* Begin ENTRIES SHOWN *

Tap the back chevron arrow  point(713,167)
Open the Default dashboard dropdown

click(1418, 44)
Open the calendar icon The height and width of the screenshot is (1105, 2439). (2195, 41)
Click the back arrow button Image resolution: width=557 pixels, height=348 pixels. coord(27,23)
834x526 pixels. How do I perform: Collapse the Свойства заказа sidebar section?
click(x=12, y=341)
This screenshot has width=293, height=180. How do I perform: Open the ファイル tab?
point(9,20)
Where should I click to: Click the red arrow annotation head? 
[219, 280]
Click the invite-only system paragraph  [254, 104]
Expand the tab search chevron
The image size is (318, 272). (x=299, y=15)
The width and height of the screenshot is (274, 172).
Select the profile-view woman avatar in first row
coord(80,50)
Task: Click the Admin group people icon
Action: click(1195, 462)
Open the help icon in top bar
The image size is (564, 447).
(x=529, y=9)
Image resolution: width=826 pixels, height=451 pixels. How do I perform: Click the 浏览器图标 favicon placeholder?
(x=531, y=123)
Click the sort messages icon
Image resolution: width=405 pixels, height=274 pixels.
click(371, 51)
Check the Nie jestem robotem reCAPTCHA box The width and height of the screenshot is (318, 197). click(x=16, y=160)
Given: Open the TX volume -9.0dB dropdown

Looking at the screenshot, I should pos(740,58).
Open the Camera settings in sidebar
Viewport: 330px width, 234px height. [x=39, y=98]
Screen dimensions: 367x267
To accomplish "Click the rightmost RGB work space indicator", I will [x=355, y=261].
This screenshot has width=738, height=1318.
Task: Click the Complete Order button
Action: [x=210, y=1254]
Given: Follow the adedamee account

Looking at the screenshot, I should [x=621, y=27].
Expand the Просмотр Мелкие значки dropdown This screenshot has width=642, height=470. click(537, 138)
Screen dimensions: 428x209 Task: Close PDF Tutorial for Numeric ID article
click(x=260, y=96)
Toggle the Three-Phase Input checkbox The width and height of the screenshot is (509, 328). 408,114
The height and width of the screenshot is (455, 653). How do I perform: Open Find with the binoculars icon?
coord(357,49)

* End ENTRIES SHOWN *

▸ **WHAT TO WORK ON**
Reproduce every line of the records above without any changes.

▸ **THE OUTPUT**
Tap the back chevron arrow  point(713,167)
Open the Default dashboard dropdown

click(1418, 44)
Open the calendar icon The height and width of the screenshot is (1105, 2439). (2195, 41)
Click the back arrow button Image resolution: width=557 pixels, height=348 pixels. coord(27,23)
834x526 pixels. How do I perform: Collapse the Свойства заказа sidebar section?
click(x=12, y=341)
This screenshot has width=293, height=180. How do I perform: Open the ファイル tab?
point(9,20)
Where should I click to: Click the red arrow annotation head? 
[219, 280]
Click the invite-only system paragraph  [254, 104]
Expand the tab search chevron
The image size is (318, 272). (x=299, y=15)
The width and height of the screenshot is (274, 172).
Select the profile-view woman avatar in first row
coord(80,50)
Task: Click the Admin group people icon
Action: click(1195, 462)
Open the help icon in top bar
The image size is (564, 447).
(x=529, y=9)
Image resolution: width=826 pixels, height=451 pixels. How do I perform: Click the 浏览器图标 favicon placeholder?
(x=531, y=123)
Click the sort messages icon
Image resolution: width=405 pixels, height=274 pixels.
click(371, 51)
Check the Nie jestem robotem reCAPTCHA box The width and height of the screenshot is (318, 197). click(x=16, y=160)
Given: Open the TX volume -9.0dB dropdown

Looking at the screenshot, I should pos(740,58).
Open the Camera settings in sidebar
Viewport: 330px width, 234px height. [x=39, y=98]
Screen dimensions: 367x267
To accomplish "Click the rightmost RGB work space indicator", I will [x=355, y=261].
This screenshot has width=738, height=1318.
Task: Click the Complete Order button
Action: [x=210, y=1254]
Given: Follow the adedamee account

Looking at the screenshot, I should [x=621, y=27].
Expand the Просмотр Мелкие значки dropdown This screenshot has width=642, height=470. click(537, 138)
Screen dimensions: 428x209 Task: Close PDF Tutorial for Numeric ID article
click(x=260, y=96)
Toggle the Three-Phase Input checkbox The width and height of the screenshot is (509, 328). 408,114
The height and width of the screenshot is (455, 653). How do I perform: Open Find with the binoculars icon?
coord(357,49)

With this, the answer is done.